According to the SQ, the conflict killed 165 people between 1994 and 2002, including nine innocent victims, including Daniel Desrochers, 11, killed by the explosion of a trafficker's Jeep in the Montreal district of Hochelaga-Maisonneuve in August 1995.

“Render crackpot...”

In addition, this war led to 181 attempted murders, killing 20 other innocent victims, including journalist Michel Auger, who was shot several times in the parking lot of the Journal de Montréal on September 13, 2000.

Twenty years later, retired Montreal police commander André Bouchard, who led the team of investigators tasked with elucidating this crime, told the Journal that "it was Mom who placed the order to do kill Michel [...] because of what he wrote about them". He mentioned that half an hour after the shooting, Boucher, who was then the subject of a police shadowing, “gave high fives” to the suspects in a restaurant on Sainte-Catherine Street.

“Boucher had become quite a crackpot and thought he was so above everything that he has already said that if he wanted, he could be elected mayor of Montreal! It was time to arrest him, ”observed Mr. Bouchard, adding that several Hells told the police that they did not agree with his tactics.

Anti-gang law and eviction

It was further to the death of the young Desrochers that the federal government had the first anti-gang law adopted in Canada in 1997. Other anti-gang provisions were also added to the Criminal Code in 2002, in response to the attempted murder of Michel Auger.

However, in the spring of 2014, Boucher suffered what he considered the ultimate affront: he was expelled from the motorcycle club following a unanimous vote taken in assembly by all of the Hells Angels of Quebec.

For them, their ex-leader was finally part of “the past”, according to a member of the Hells quoted in court documents.

In the fall of 2015, Boucher had himself told his daughter, Alexandra Mongeau, during a visit to the Special Handling Unit (USD), that her throat cancer had “returned”. "It doesn't matter," he said.

They were unaware, however, that the police were registering them without their knowledge at that time, because Boucher was then the subject of an investigation for a murder plot targeting mafia kingpin Raynald Desjardins.

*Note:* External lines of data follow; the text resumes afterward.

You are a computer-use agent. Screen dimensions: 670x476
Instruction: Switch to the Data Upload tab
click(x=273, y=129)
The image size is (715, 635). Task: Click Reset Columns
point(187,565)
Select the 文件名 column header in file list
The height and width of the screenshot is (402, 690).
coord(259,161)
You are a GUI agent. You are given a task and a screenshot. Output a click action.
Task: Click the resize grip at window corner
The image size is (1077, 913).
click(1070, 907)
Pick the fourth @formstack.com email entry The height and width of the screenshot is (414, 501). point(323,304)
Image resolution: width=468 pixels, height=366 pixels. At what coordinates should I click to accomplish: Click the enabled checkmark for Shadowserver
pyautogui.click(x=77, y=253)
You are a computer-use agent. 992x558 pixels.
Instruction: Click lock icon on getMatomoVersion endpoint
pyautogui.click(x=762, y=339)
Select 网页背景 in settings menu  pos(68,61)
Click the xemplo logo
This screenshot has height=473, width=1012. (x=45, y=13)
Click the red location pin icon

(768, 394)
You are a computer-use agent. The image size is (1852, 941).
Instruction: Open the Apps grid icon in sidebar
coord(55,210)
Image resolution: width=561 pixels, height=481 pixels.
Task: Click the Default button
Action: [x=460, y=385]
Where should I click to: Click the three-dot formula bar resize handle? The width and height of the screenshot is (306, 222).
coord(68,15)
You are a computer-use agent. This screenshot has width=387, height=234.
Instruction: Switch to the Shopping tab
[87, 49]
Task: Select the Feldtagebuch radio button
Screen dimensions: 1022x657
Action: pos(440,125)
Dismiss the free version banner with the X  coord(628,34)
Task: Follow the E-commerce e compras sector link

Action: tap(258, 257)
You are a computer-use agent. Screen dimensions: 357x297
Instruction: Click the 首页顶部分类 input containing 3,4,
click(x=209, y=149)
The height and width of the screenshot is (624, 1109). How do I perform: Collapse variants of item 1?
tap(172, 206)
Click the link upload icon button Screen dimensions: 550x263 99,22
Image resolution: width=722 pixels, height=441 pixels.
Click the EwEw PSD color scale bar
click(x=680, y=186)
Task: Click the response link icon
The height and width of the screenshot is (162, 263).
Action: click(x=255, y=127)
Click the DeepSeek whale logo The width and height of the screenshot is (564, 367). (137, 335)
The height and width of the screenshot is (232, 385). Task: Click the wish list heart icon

Our Bureau of Investigation had access to these police recordings which are the subject of the book Le Parloir, published in October 2021.

Among other things, Boucher confided to his daughter, laughing, that he had befriended a fellow prisoner incarcerated in the same place for having also killed a prison guard.

Spending most of his time confined to tiny SHU cell number 104, the 60-year-old has remained an embittered and angry man despite all these years in detention.

"It's me the not good"

He never digested his expulsion from the Hells in 2014, going so far as to call them "cowards" during one of his discussions with his daughter.

“I was at bat all the time for them. It was me who made them eat. There, it is me who is in prison. Worse, it's not good for me", he shouted, saying he was aware that in the world of bikers, "the world [l] doesn't like it".

He hated some former Rock Machine color bearers who became influential members of the Hells after the two gangs reached a truce.

Resentful

"They know that me, I'm going to get my revenge. All those who have done anything to me ... If I ever go out, it's the first ones I'm going to kill, "promised the prisoner, saying to himself" resentful for life ".

When he learned that a parole could be granted to Stéphane Gagné, the informer who helped the authorities to have him convicted, he reacted in these terms: “Godasse, the sickening dirty...”.

A former drug addict himself, Boucher disapproved of drug use among those close to him, even though the sale of narcotics is the number one criminal activity in the Hells.

"It's when you take things the same way that you do stupid things," he said.